• _What you have to do_:
Once the line with "Viewport: 861px width, 571px" is found in the data, output it and each following line exactly, up to and including the line with "Task: Switch to", and nothing before or after.

• _Source material_:

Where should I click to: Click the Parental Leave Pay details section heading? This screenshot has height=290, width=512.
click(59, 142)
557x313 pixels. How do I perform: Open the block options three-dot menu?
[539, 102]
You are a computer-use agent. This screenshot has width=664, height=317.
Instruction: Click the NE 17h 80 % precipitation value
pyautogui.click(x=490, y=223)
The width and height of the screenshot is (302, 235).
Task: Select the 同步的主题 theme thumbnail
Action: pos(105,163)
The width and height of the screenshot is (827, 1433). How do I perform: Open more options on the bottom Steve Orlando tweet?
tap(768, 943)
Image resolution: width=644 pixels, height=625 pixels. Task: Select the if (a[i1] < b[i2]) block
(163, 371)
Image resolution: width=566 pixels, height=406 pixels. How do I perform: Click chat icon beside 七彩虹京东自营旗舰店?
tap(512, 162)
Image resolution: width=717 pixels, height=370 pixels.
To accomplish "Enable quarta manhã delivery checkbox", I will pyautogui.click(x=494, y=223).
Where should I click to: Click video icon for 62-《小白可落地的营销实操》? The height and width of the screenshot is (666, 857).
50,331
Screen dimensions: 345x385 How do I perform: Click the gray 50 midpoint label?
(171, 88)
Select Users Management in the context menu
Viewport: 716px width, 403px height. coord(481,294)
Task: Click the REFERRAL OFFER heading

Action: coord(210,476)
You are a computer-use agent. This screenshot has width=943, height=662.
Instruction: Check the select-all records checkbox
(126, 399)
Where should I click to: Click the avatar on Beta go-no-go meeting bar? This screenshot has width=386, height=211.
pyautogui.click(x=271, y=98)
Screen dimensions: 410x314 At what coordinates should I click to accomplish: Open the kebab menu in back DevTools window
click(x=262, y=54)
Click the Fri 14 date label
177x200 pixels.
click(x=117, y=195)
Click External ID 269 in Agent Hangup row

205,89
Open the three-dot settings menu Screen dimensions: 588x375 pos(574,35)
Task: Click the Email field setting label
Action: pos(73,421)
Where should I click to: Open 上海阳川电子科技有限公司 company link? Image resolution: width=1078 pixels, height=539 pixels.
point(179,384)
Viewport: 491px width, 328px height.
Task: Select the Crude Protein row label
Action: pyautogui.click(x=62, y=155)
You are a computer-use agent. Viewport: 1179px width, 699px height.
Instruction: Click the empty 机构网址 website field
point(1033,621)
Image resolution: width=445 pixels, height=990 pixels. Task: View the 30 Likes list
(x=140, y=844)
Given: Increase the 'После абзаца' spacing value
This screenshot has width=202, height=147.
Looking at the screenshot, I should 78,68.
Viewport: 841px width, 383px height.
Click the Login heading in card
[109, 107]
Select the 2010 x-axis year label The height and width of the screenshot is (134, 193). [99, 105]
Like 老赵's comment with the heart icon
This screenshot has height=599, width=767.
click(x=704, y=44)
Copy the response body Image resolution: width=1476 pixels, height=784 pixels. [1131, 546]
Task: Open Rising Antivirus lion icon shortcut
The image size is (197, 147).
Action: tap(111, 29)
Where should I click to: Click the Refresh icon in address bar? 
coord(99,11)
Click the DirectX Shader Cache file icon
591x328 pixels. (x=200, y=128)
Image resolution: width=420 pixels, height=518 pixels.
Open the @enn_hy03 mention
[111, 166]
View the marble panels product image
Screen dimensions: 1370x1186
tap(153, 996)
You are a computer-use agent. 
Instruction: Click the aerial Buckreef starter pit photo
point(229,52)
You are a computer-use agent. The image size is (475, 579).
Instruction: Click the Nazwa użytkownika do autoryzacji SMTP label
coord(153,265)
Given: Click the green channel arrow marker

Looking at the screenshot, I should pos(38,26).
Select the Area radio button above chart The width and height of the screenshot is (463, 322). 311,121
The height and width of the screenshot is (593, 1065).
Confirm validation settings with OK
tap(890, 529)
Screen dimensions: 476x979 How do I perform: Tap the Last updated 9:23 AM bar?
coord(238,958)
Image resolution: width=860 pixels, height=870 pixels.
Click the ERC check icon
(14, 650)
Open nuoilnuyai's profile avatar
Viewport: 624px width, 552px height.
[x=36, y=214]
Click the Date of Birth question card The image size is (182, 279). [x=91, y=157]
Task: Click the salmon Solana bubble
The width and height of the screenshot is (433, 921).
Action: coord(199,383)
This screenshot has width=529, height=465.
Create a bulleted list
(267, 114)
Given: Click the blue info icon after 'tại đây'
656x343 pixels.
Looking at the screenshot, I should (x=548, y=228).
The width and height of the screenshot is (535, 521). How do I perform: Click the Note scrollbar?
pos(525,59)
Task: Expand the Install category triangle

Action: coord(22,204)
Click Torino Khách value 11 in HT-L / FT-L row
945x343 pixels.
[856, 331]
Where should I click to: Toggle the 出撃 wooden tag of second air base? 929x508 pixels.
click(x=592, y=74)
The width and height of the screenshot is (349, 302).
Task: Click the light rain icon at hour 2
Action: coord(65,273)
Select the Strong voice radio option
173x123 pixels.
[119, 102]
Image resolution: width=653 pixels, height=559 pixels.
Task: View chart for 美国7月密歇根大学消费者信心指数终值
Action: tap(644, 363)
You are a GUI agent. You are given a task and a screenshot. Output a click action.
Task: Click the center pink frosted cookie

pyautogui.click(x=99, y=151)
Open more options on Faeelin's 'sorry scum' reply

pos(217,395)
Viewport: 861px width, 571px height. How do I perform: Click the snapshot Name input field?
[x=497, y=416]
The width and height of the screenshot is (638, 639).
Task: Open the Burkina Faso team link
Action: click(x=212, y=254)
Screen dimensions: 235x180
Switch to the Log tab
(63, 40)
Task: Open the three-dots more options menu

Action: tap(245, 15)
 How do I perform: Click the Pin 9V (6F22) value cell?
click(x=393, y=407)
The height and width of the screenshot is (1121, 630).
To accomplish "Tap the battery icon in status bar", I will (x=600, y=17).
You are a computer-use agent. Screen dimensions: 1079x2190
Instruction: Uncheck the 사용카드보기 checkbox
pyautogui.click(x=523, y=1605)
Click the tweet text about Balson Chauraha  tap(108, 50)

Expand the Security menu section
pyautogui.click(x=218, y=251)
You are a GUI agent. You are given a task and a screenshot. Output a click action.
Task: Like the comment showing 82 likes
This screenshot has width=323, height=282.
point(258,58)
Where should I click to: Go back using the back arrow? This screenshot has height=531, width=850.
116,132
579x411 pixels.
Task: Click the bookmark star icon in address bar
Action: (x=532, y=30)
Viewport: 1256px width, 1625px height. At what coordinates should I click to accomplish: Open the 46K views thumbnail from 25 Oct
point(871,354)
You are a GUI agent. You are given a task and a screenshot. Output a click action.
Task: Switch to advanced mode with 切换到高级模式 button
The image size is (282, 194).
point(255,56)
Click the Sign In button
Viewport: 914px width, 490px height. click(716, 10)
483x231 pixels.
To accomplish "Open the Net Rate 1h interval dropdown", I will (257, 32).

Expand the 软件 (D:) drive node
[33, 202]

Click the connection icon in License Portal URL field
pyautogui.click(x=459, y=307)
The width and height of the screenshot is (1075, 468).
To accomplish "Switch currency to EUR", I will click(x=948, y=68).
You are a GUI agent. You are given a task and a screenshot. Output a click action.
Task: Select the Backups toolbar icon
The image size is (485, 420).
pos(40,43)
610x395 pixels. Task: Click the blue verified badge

• _Your solution_:
Viewport: 861px width, 571px height. How do I perform: Click the snapshot Name input field?
[x=497, y=416]
The width and height of the screenshot is (638, 639).
Task: Open the Burkina Faso team link
Action: click(x=212, y=254)
Screen dimensions: 235x180
Switch to the Log tab
(63, 40)
Task: Open the three-dots more options menu

Action: tap(245, 15)
 How do I perform: Click the Pin 9V (6F22) value cell?
click(x=393, y=407)
The height and width of the screenshot is (1121, 630).
To accomplish "Tap the battery icon in status bar", I will (x=600, y=17).
You are a computer-use agent. Screen dimensions: 1079x2190
Instruction: Uncheck the 사용카드보기 checkbox
pyautogui.click(x=523, y=1605)
Click the tweet text about Balson Chauraha  tap(108, 50)

Expand the Security menu section
pyautogui.click(x=218, y=251)
You are a GUI agent. You are given a task and a screenshot. Output a click action.
Task: Like the comment showing 82 likes
This screenshot has width=323, height=282.
point(258,58)
Where should I click to: Go back using the back arrow? This screenshot has height=531, width=850.
116,132
579x411 pixels.
Task: Click the bookmark star icon in address bar
Action: (x=532, y=30)
Viewport: 1256px width, 1625px height. At what coordinates should I click to accomplish: Open the 46K views thumbnail from 25 Oct
point(871,354)
You are a GUI agent. You are given a task and a screenshot. Output a click action.
Task: Switch to advanced mode with 切换到高级模式 button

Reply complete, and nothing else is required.